**Requirements:** Give as a JSON list of strings the part that begins with the line containing "Clear the Klasifikasi" and ends with the line containing "coord(731,415)", both included, using one string per line and leaving out blank lines.

**Data section:**
## begin

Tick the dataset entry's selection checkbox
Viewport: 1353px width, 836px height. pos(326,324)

## end
## begin

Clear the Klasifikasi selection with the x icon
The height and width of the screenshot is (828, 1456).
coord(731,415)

## end

**Task response:**
[
  "Clear the Klasifikasi selection with the x icon",
  "The height and width of the screenshot is (828, 1456).",
  "coord(731,415)"
]